**Exercise material:**
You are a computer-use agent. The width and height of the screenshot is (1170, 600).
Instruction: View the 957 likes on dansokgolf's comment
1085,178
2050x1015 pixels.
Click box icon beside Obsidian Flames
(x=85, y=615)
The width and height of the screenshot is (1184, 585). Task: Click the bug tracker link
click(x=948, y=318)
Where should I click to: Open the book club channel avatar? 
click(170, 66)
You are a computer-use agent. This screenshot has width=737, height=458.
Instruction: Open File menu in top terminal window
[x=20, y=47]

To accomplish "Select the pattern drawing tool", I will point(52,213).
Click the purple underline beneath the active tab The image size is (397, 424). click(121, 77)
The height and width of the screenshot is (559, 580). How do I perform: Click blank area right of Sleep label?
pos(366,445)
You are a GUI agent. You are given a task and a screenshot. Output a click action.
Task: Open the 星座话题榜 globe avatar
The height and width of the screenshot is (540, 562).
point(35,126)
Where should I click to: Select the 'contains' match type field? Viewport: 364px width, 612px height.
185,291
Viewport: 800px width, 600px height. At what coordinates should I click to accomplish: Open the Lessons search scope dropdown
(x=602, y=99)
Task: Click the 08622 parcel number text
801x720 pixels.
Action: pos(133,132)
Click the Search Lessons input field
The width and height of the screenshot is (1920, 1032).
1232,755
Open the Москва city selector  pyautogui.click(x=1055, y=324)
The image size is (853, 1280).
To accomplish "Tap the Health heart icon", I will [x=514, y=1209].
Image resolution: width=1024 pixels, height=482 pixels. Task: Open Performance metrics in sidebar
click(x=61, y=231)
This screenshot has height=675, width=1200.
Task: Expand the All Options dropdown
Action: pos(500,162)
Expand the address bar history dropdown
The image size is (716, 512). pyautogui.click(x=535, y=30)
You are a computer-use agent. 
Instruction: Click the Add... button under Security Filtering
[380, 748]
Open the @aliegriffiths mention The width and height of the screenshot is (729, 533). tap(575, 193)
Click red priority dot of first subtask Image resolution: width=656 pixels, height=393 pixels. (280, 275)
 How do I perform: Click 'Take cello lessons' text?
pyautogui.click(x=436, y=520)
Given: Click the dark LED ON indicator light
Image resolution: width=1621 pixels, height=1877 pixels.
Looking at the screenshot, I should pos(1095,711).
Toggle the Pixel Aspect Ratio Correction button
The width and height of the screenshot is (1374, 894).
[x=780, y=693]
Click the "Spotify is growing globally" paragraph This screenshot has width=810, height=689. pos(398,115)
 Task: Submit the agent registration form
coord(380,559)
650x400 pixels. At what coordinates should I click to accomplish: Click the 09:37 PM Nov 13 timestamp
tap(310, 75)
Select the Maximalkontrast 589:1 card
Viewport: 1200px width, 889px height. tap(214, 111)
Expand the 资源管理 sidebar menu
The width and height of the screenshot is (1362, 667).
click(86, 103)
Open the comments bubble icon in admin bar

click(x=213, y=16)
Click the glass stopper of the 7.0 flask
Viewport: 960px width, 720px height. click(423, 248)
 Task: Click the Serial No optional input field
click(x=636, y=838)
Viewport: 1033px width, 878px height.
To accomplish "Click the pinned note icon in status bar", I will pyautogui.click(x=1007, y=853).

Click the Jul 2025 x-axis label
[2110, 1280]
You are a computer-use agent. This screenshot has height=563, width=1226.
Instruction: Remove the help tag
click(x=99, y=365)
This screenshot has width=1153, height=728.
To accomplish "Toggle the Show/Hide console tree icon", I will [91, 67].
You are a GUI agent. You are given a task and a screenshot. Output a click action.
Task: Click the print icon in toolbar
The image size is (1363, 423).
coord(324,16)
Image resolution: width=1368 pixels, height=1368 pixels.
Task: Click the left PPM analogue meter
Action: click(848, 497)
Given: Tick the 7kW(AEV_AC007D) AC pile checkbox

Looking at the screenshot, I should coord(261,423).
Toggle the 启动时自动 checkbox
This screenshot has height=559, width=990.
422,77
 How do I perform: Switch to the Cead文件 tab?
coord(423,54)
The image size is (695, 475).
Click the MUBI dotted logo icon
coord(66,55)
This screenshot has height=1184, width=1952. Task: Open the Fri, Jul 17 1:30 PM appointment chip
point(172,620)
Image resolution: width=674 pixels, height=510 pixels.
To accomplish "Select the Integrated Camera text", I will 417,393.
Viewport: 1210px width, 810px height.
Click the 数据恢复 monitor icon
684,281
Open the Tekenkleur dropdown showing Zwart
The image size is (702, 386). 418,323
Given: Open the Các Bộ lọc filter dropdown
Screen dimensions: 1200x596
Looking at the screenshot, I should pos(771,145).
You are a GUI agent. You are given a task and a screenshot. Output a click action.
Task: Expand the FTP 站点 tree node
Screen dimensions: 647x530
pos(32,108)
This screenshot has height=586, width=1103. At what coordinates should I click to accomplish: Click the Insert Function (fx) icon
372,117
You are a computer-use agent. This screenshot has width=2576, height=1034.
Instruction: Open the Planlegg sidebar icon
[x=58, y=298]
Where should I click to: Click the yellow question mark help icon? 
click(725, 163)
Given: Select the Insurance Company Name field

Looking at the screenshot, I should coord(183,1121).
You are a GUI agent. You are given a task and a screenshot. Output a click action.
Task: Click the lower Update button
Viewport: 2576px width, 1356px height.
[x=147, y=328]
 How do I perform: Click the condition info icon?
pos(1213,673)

**Exercise task:** Write out every item above again, line for line, with no changes.

**Answer for the task:**
You are a computer-use agent. The width and height of the screenshot is (1170, 600).
Instruction: View the 957 likes on dansokgolf's comment
1085,178
2050x1015 pixels.
Click box icon beside Obsidian Flames
(x=85, y=615)
The width and height of the screenshot is (1184, 585). Task: Click the bug tracker link
click(x=948, y=318)
Where should I click to: Open the book club channel avatar? 
click(170, 66)
You are a computer-use agent. This screenshot has width=737, height=458.
Instruction: Open File menu in top terminal window
[x=20, y=47]

To accomplish "Select the pattern drawing tool", I will point(52,213).
Click the purple underline beneath the active tab The image size is (397, 424). click(121, 77)
The height and width of the screenshot is (559, 580). How do I perform: Click blank area right of Sleep label?
pos(366,445)
You are a GUI agent. You are given a task and a screenshot. Output a click action.
Task: Open the 星座话题榜 globe avatar
The height and width of the screenshot is (540, 562).
point(35,126)
Where should I click to: Select the 'contains' match type field? Viewport: 364px width, 612px height.
185,291
Viewport: 800px width, 600px height. At what coordinates should I click to accomplish: Open the Lessons search scope dropdown
(x=602, y=99)
Task: Click the 08622 parcel number text
801x720 pixels.
Action: pos(133,132)
Click the Search Lessons input field
The width and height of the screenshot is (1920, 1032).
1232,755
Open the Москва city selector  pyautogui.click(x=1055, y=324)
The image size is (853, 1280).
To accomplish "Tap the Health heart icon", I will [x=514, y=1209].
Image resolution: width=1024 pixels, height=482 pixels. Task: Open Performance metrics in sidebar
click(x=61, y=231)
This screenshot has height=675, width=1200.
Task: Expand the All Options dropdown
Action: pos(500,162)
Expand the address bar history dropdown
The image size is (716, 512). pyautogui.click(x=535, y=30)
You are a computer-use agent. 
Instruction: Click the Add... button under Security Filtering
[380, 748]
Open the @aliegriffiths mention The width and height of the screenshot is (729, 533). tap(575, 193)
Click red priority dot of first subtask Image resolution: width=656 pixels, height=393 pixels. (280, 275)
 How do I perform: Click 'Take cello lessons' text?
pyautogui.click(x=436, y=520)
Given: Click the dark LED ON indicator light
Image resolution: width=1621 pixels, height=1877 pixels.
Looking at the screenshot, I should pos(1095,711).
Toggle the Pixel Aspect Ratio Correction button
The width and height of the screenshot is (1374, 894).
[x=780, y=693]
Click the "Spotify is growing globally" paragraph This screenshot has width=810, height=689. pos(398,115)
 Task: Submit the agent registration form
coord(380,559)
650x400 pixels. At what coordinates should I click to accomplish: Click the 09:37 PM Nov 13 timestamp
tap(310, 75)
Select the Maximalkontrast 589:1 card
Viewport: 1200px width, 889px height. tap(214, 111)
Expand the 资源管理 sidebar menu
The width and height of the screenshot is (1362, 667).
click(86, 103)
Open the comments bubble icon in admin bar

click(x=213, y=16)
Click the glass stopper of the 7.0 flask
Viewport: 960px width, 720px height. click(423, 248)
 Task: Click the Serial No optional input field
click(x=636, y=838)
Viewport: 1033px width, 878px height.
To accomplish "Click the pinned note icon in status bar", I will pyautogui.click(x=1007, y=853).

Click the Jul 2025 x-axis label
[2110, 1280]
You are a computer-use agent. This screenshot has height=563, width=1226.
Instruction: Remove the help tag
click(x=99, y=365)
This screenshot has width=1153, height=728.
To accomplish "Toggle the Show/Hide console tree icon", I will [91, 67].
You are a GUI agent. You are given a task and a screenshot. Output a click action.
Task: Click the print icon in toolbar
The image size is (1363, 423).
coord(324,16)
Image resolution: width=1368 pixels, height=1368 pixels.
Task: Click the left PPM analogue meter
Action: click(848, 497)
Given: Tick the 7kW(AEV_AC007D) AC pile checkbox

Looking at the screenshot, I should coord(261,423).
Toggle the 启动时自动 checkbox
This screenshot has height=559, width=990.
422,77
 How do I perform: Switch to the Cead文件 tab?
coord(423,54)
The image size is (695, 475).
Click the MUBI dotted logo icon
coord(66,55)
This screenshot has height=1184, width=1952. Task: Open the Fri, Jul 17 1:30 PM appointment chip
point(172,620)
Image resolution: width=674 pixels, height=510 pixels.
To accomplish "Select the Integrated Camera text", I will 417,393.
Viewport: 1210px width, 810px height.
Click the 数据恢复 monitor icon
684,281
Open the Tekenkleur dropdown showing Zwart
The image size is (702, 386). 418,323
Given: Open the Các Bộ lọc filter dropdown
Screen dimensions: 1200x596
Looking at the screenshot, I should pos(771,145).
You are a GUI agent. You are given a task and a screenshot. Output a click action.
Task: Expand the FTP 站点 tree node
Screen dimensions: 647x530
pos(32,108)
This screenshot has height=586, width=1103. At what coordinates should I click to accomplish: Click the Insert Function (fx) icon
372,117
You are a computer-use agent. This screenshot has width=2576, height=1034.
Instruction: Open the Planlegg sidebar icon
[x=58, y=298]
Where should I click to: Click the yellow question mark help icon? 
click(725, 163)
Given: Select the Insurance Company Name field

Looking at the screenshot, I should coord(183,1121).
You are a GUI agent. You are given a task and a screenshot. Output a click action.
Task: Click the lower Update button
Viewport: 2576px width, 1356px height.
[x=147, y=328]
 How do I perform: Click the condition info icon?
pos(1213,673)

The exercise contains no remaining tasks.